Answer engines just give you the answer, and it’s often not clear what the source is
One advantage that old-school Google Search has over so-called search engines is that it links directly to primary sources. Answer engines just give you the answer, and it’s often not clear what the source is. For me, using ChatGPT or Google’s AI function creates more work — I have to check the response against the primary source; Good old Google Search just gave me that source directly.
But people who are less careful and more naive than me, which I suspect is the majority of people, simply stop at the answer and never check to see if it is correct. This, of course, is the purpose of a response engine – it’s what it’s designed to do. (Someone, perhaps someone involved with PerplexityAI, will now say, “ah, but we can explain identification with footnotes.” Same problem: who clicks on footnotes?)

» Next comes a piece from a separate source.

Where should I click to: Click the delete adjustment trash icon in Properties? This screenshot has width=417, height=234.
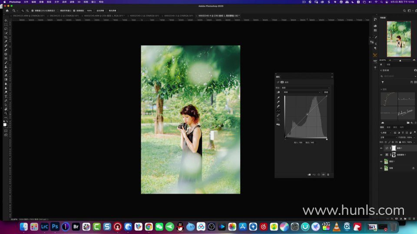328,175
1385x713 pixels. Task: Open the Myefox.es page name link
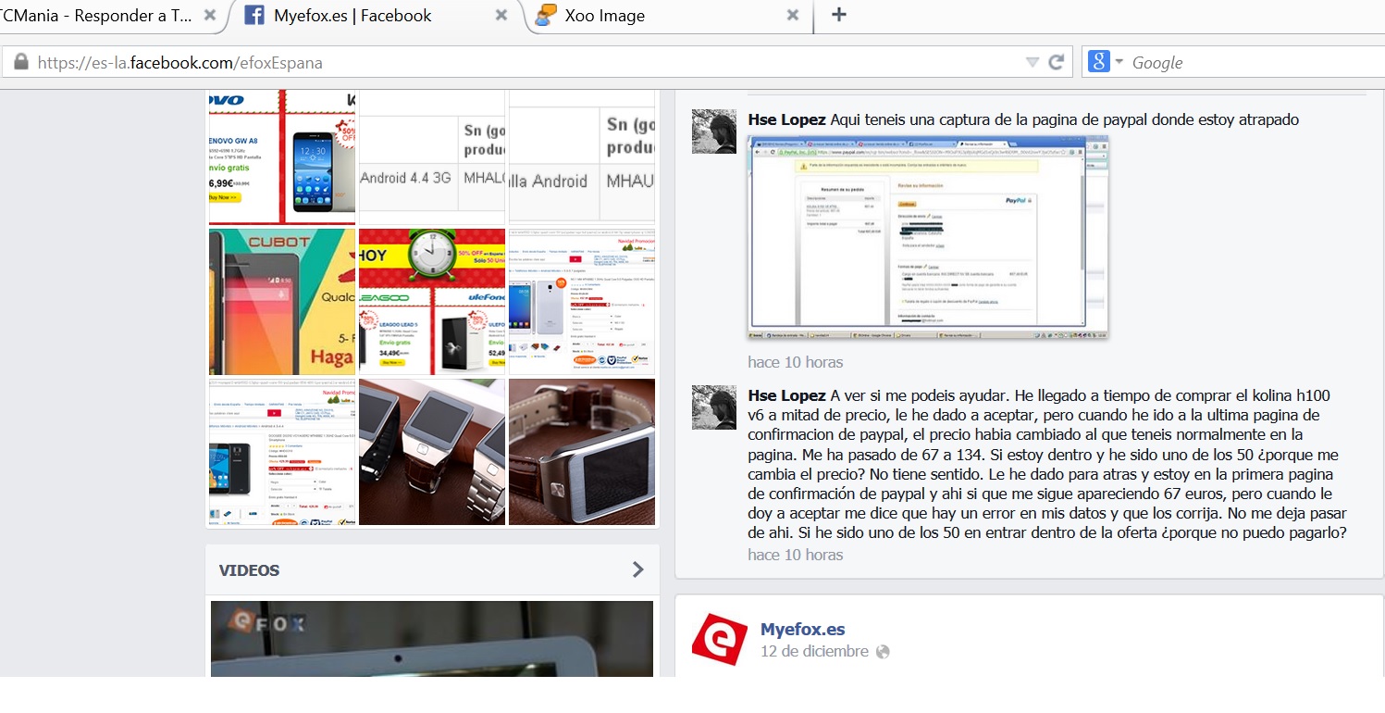(802, 629)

This is all bad design, of course. Technology that works for people actually takes human behavior into account. Maybe there’s a way to make generative AI useful, but in its current state, I really feel sorry for anyone stupid enough to use it as a research tool.
I know people are sick of talking about glue on pizza, but I find the massive destruction of our information space that has taken place appalling. (Just search Amazon if you want to see what I mean.) This happens in small ways, like Google’s AI incorrectly saying that male foxes mate for life, and big ones, like spreading false information about a major news event. What good is an answering machine that nobody trusts?